Currently there are two positive cases of coronavirus in Durham, both in Ajax impacting residents who had travelled to Iran. There are no cases of community transmission in Durham at this point.
Derek Giberson is the board president for the Back Door Mission, a multi-service drop-in centre located next to Simcoe Street United Church in downtown Oshawa.
The Mission is open on weekdays, except Tuesdays, from 10 a.m. to 1 p.m. Services include free lunches, the distribution of meal tickets for St. Vincent’s Kitchen and other services provided through community partners to a vulnerable population of people with socio-economic challenges.
Giberson said the organization serves between 80 to 120 people per day.
“For a lot of people, it’s their social and community hub; it’s where they meet friends and do a lot of things we all do when we meet a friend for coffee or lunch,” he said.
Giberson said the organization is monitoring the situation right now and taking cues from the Durham Region Health Department.

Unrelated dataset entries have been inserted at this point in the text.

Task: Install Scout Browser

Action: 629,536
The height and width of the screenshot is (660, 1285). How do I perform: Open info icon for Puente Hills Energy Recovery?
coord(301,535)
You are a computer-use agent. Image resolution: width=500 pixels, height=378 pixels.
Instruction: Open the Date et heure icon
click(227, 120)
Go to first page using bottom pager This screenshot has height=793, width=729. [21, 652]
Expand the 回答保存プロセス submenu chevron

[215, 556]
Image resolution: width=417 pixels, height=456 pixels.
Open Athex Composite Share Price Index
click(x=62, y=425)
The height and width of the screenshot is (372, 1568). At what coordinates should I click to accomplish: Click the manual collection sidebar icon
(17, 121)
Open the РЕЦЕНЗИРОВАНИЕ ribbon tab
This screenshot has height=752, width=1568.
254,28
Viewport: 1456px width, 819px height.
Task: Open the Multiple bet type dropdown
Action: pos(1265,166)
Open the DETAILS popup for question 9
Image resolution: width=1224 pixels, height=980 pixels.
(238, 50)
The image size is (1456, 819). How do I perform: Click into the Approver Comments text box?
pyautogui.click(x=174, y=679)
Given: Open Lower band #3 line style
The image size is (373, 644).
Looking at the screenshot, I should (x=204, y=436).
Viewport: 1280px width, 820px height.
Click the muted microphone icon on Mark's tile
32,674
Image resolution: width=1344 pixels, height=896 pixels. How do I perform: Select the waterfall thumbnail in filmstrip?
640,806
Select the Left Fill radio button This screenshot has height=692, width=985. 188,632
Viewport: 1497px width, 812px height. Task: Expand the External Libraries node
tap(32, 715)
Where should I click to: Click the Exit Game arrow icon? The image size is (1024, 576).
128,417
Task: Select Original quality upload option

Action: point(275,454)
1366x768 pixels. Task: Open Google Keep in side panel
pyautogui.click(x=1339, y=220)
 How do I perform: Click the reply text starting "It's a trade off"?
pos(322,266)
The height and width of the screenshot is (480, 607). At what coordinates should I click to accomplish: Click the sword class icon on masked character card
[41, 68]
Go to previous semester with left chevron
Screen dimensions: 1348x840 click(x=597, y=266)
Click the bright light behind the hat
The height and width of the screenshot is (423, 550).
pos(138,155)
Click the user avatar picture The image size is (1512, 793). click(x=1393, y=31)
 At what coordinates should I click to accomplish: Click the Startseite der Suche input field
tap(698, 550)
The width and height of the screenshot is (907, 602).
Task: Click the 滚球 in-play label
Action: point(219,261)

“We don’t want to cut our clients off from the services and the work the Mission is doing unnecessarily from a sense of panic. It makes more sense to take measured steps in the event that there are measured steps that are recommended from public health,” said Giberson.
“If we cut those services off and it wasn’t necessary, for them that’s a significant impact in terms of the day-to-day needs, whether that’s nutritional or social or mental health; so we don’t want to have an undo effect in a negative way by doing something that we don’t need to do at this point.”
When planning the response to coronavirus, Giberson said it’s important to consider the needs of people who are socio-economically vulnerable.
Should the Mission be forced to close its doors, he said the organization will work to make sure it can still make food and other services available to people who need it.